#### Brief
In the records, find each line where "agent" occurs, and copy it.

#### Given entries
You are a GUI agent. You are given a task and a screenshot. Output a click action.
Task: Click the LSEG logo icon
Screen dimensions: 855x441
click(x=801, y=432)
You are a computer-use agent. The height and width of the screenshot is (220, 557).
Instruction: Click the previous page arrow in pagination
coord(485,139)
--
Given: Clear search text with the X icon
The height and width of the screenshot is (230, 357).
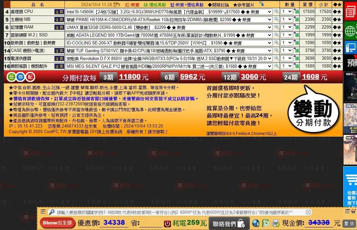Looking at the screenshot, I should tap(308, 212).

#### Solution for this exercise
You are a GUI agent. You are given a task and a screenshot. Output a click action.
You are a computer-use agent. The height and width of the screenshot is (220, 557).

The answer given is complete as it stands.